Abstract Angiotensin-converting enzyme 2 (ACE2) has been proposed as a potential target for cardioprotection in regulating cardiovascular functions, owing to its key role in the formation of the vasoprotective peptides angiotensin-(1–7) from angiotensin II (Ang II). The regulatory mechanism of ace2 expression, however, remains to be explored. In this study, we investigated the regulatory element within the upstream of ace2 . The human ace2 promoter region, from position −2069 to +20, was cloned and a series of upstream deletion mutants were constructed and cloned into a luciferase reporter vector.

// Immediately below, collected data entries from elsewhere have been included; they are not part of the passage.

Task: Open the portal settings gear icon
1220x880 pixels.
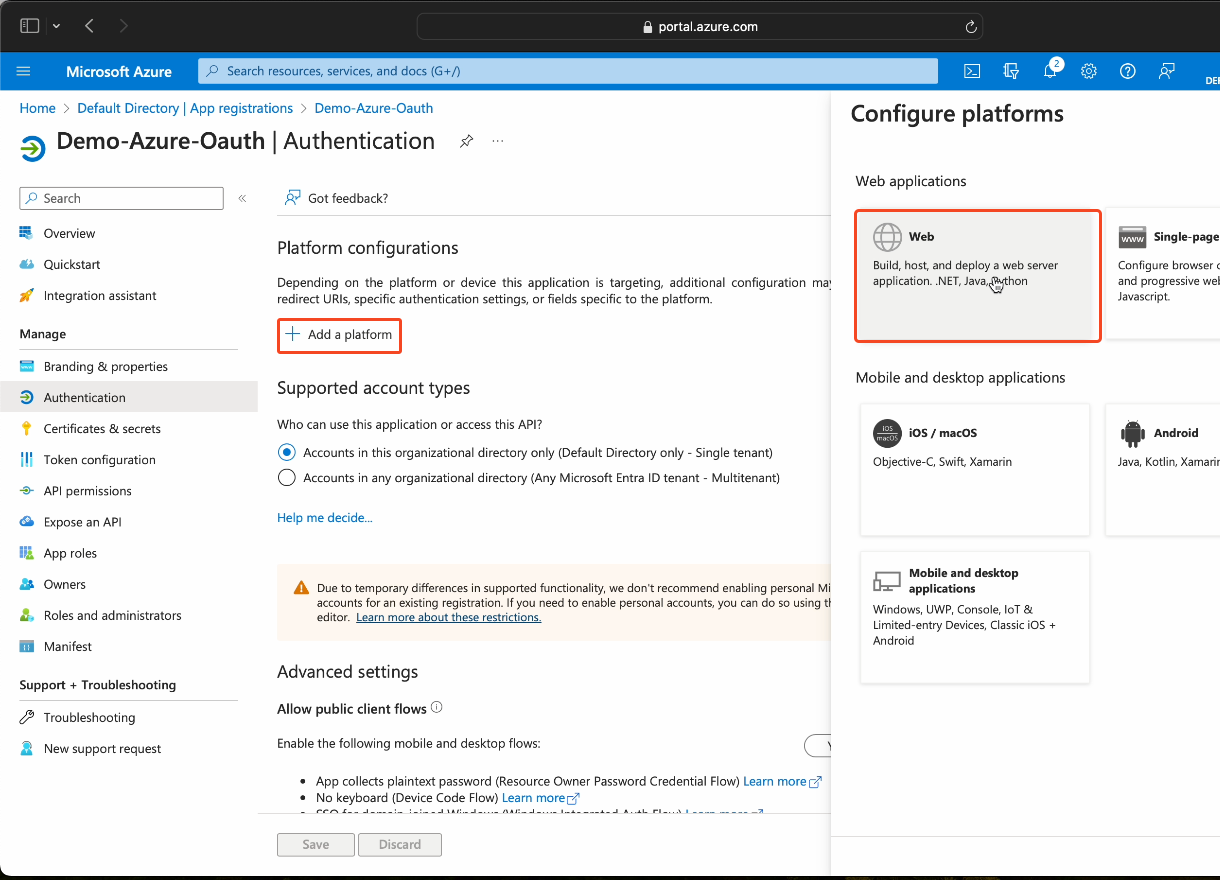Action: pos(1089,71)
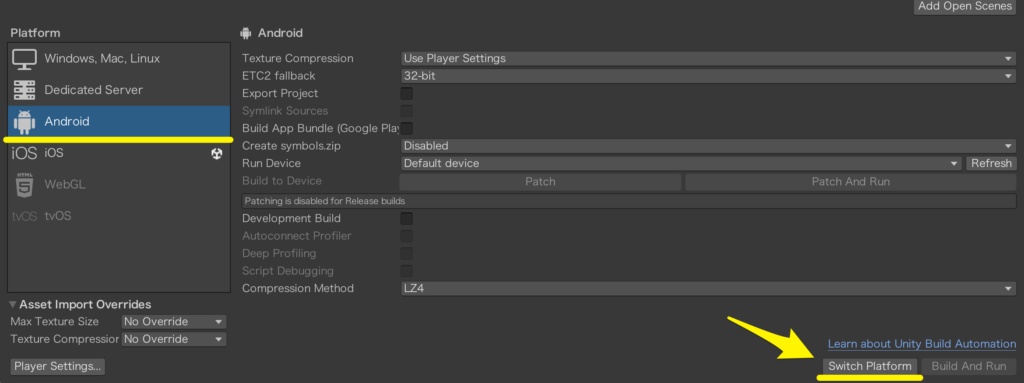
Task: Open Learn about Unity Build Automation link
Action: (921, 344)
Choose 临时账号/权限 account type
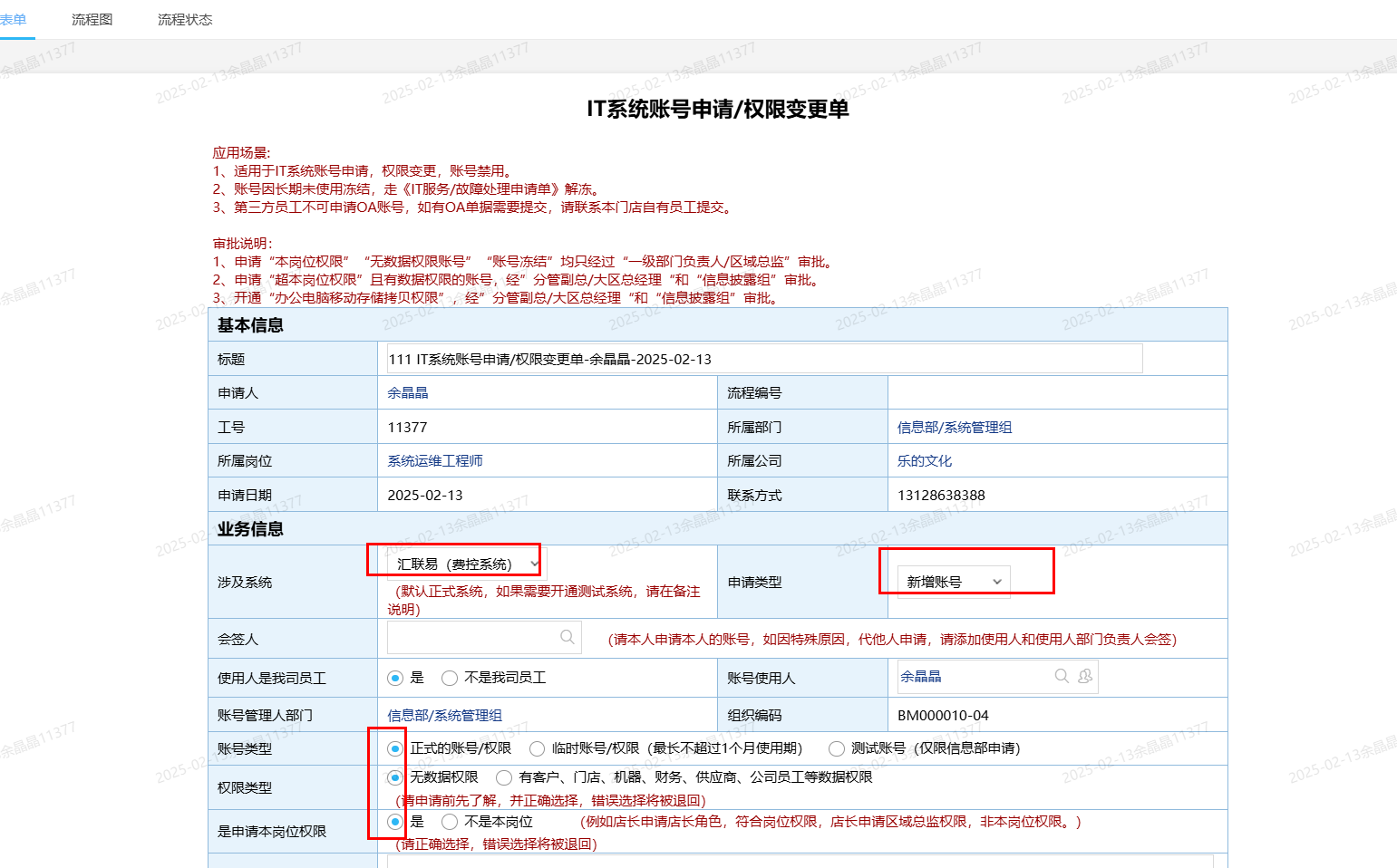1397x868 pixels. point(538,748)
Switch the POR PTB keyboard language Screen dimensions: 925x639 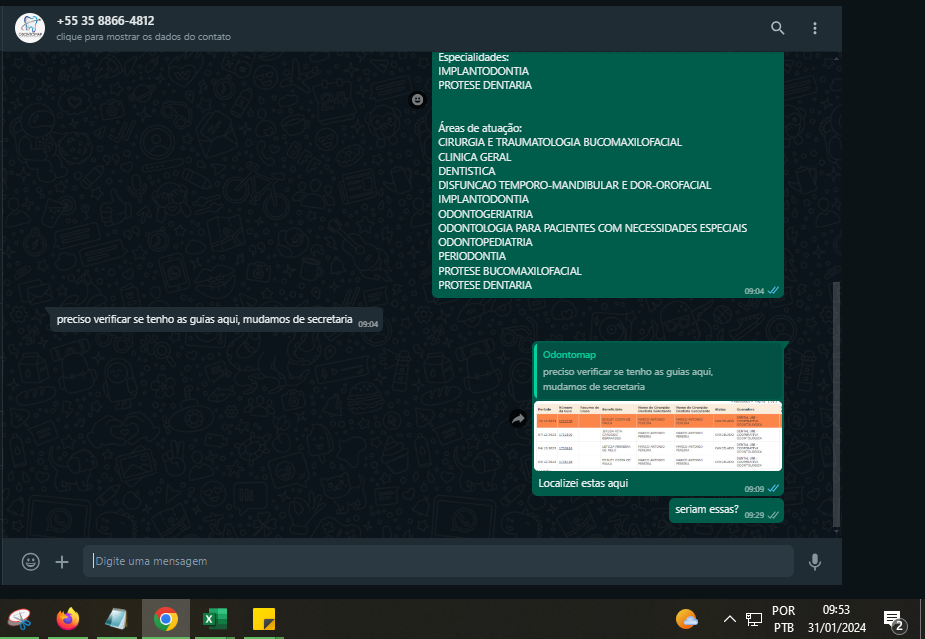[784, 619]
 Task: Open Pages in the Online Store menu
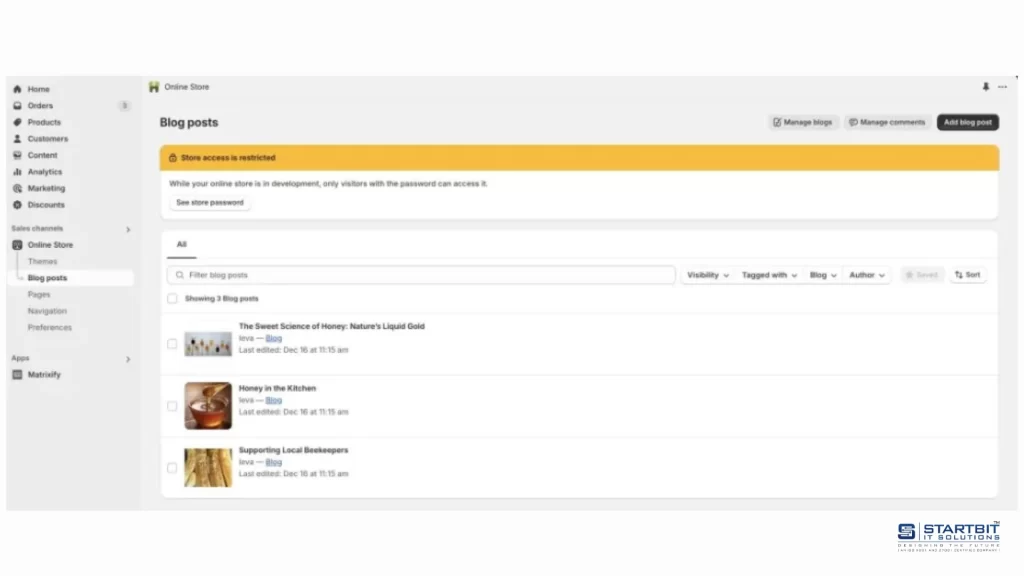(39, 294)
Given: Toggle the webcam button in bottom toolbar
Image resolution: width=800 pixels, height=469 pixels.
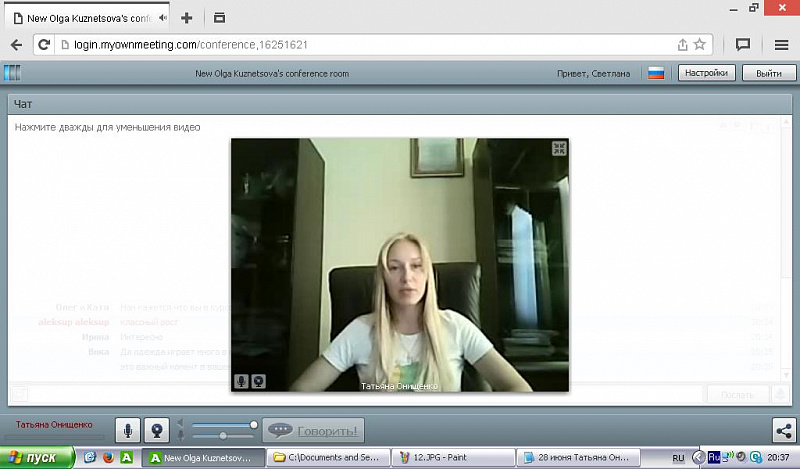Looking at the screenshot, I should click(157, 430).
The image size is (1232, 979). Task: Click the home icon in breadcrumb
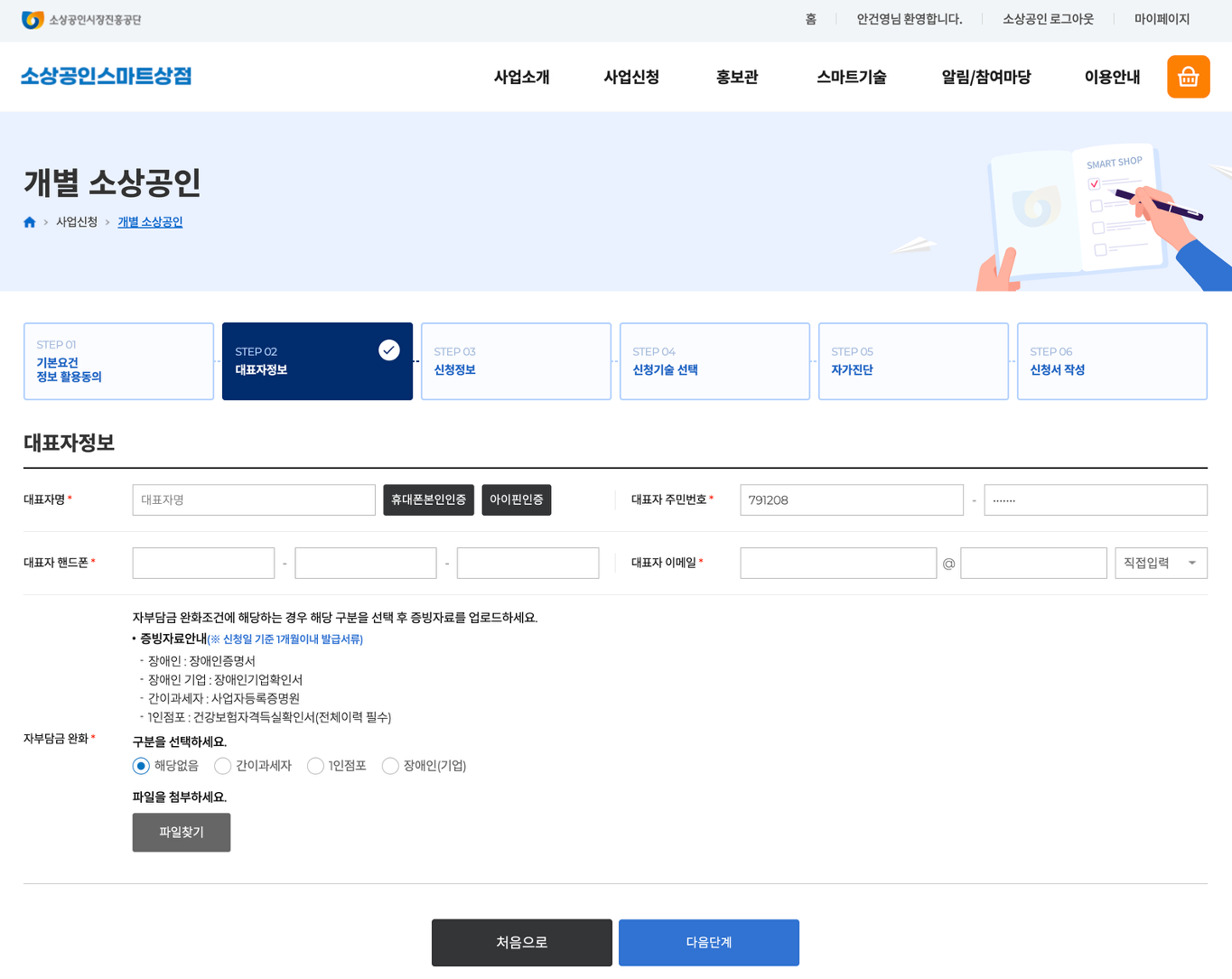tap(30, 222)
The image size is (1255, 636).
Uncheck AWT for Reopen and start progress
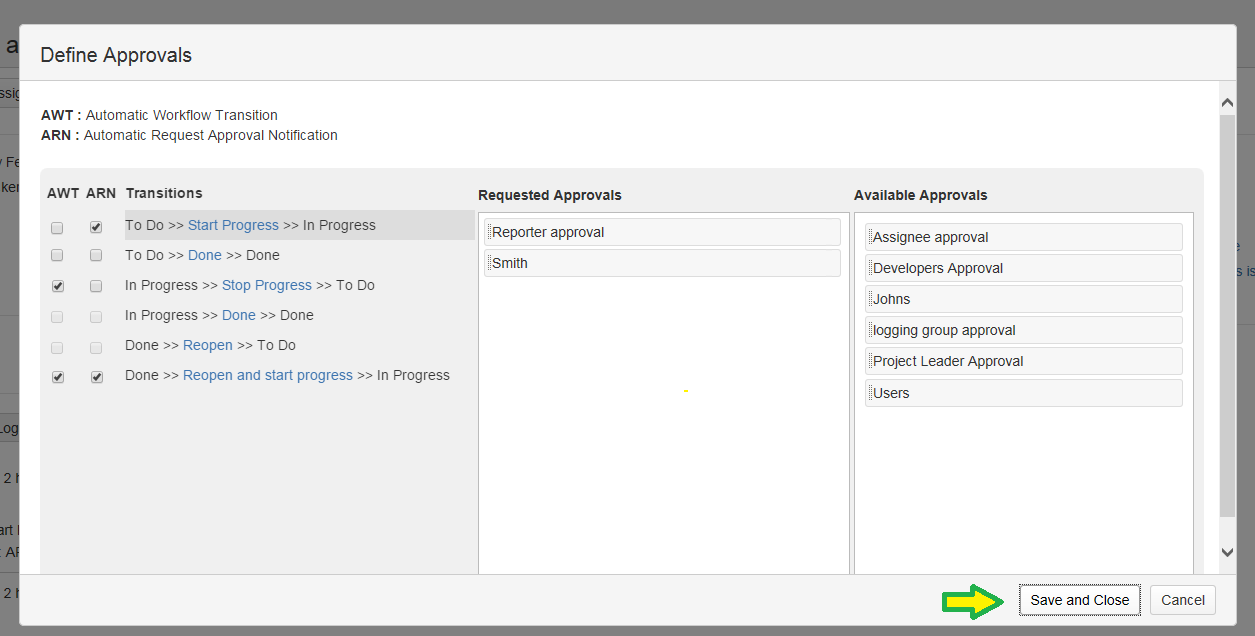coord(58,377)
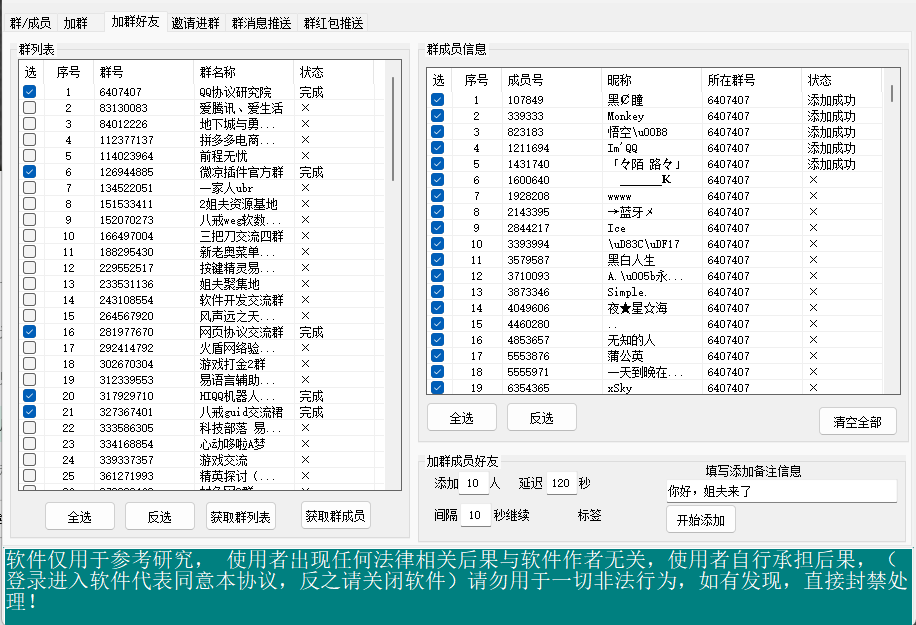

The reporter luciferase activity was analyzed by transient transfection of the constructs into human cardiofibroblasts (HCFs) and an activating domain was identified in the −516/−481 region. Deletion or reversal of this domain within ace2 resulted in a significant decrease in promoter activity. The nuclear proteins isolated from the HCFs formed a DNA–protein complex with double stranded oligonucleotides of the −516/−481 domain, as detected by electrophoretic mobility shift assay. Site-directed mutagenesis of this region identified a putative protein binding domain and a potential binding site, ATTTGGA, homologous to that of an Ikaros binding domain. This regulatory element was responsible for Ang II stimulation via the Ang II–Ang II type-1 receptor (AT1R) signaling pathway, but was not responsible for pro-inflammatory cytokines TGF-β1 and TNF-α. Our results suggest that the nucleotide sequences −516/−481 of human ace2 may be a binding domain for an as yet unidentified regulatory factor(s) that regulates ace2 expression and is associated with Ang II stimulation.